Apenas habían pasado dos horas de la salida del hospital, cuando un coche de la Policía Nacional con cuatro agentes a bordo llegaba al castillo donde sucedieron los hechos. El comisario Pedro subió a la sala del primer piso con un agente, mientras que los otros dos rastrearon huellas por los alrededores. Los primeros encontraron dos ventanas arrancadas de cuajo y cristales rotos por el suelo; vieron un rastro de sangre que subía hasta la torre y lo siguieron. Allí arriba solamente encontraron una mochila vacía, la de Lozano.

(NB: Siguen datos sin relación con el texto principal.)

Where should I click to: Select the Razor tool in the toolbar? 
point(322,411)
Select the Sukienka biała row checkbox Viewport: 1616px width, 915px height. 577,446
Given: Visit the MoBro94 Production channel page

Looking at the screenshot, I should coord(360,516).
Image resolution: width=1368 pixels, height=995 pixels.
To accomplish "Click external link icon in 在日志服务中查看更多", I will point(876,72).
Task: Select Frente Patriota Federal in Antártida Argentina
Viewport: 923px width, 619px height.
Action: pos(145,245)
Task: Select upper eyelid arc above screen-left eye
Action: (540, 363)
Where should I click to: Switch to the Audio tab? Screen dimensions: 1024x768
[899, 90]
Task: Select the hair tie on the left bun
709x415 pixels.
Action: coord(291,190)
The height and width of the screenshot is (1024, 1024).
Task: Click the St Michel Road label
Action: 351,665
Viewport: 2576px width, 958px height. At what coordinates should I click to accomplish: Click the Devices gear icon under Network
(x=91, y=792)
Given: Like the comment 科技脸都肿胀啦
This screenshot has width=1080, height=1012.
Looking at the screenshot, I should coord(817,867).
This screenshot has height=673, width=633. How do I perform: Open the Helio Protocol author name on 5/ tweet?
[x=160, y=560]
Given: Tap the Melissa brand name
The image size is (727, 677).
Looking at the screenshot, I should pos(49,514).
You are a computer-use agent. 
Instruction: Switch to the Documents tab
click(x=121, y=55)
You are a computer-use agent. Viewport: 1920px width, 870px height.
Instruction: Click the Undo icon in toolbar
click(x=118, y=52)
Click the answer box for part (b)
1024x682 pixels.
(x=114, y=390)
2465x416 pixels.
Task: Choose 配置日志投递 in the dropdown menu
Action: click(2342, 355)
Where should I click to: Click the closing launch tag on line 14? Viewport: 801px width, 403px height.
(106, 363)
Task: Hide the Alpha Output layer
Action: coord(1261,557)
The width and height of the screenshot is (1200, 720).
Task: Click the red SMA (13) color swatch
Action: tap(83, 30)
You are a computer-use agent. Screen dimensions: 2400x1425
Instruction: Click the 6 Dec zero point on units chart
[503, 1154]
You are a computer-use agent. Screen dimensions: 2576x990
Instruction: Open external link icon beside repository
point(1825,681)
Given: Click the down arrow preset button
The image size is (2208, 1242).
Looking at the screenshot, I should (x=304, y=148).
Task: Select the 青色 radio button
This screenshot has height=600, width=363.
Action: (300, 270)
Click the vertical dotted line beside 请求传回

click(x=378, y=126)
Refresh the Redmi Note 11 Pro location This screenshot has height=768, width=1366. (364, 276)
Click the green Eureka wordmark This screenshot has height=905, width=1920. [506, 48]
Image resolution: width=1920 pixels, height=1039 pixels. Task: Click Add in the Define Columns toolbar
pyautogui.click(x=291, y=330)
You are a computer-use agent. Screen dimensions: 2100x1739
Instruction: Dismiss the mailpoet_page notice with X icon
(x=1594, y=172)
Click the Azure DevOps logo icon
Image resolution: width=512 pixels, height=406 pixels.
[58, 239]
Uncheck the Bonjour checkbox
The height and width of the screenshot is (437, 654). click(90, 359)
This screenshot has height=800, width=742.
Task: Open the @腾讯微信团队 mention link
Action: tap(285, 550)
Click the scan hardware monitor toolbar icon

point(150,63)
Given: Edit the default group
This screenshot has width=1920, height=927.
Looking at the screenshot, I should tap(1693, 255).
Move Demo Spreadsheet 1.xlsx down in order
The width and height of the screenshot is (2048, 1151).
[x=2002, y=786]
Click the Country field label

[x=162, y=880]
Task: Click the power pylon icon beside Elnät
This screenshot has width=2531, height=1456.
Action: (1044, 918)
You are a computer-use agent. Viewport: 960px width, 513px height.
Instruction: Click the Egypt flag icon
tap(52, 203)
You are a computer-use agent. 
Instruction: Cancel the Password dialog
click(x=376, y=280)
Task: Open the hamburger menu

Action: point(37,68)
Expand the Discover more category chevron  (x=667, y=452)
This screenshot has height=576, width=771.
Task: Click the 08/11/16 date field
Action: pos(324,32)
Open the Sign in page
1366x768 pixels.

De uno de los bolsillos que tenía adosados sacaron un trozo de pan mordisqueado, que tenía adherido un trocito de embutido amarillento y gelatinoso. Los agentes cogieron la mochila con el resto del bocadillo, fotografiaron las manchas de sangre por el suelo y cogieron muestras de ella, que introdujeron en un sobrecito. Había huellas en la arena transportada por los vientos y acumulada en las esquinas y en el suelo de la habitación. Eran pisadas de botas de la talla 44, según midió uno de los agentes.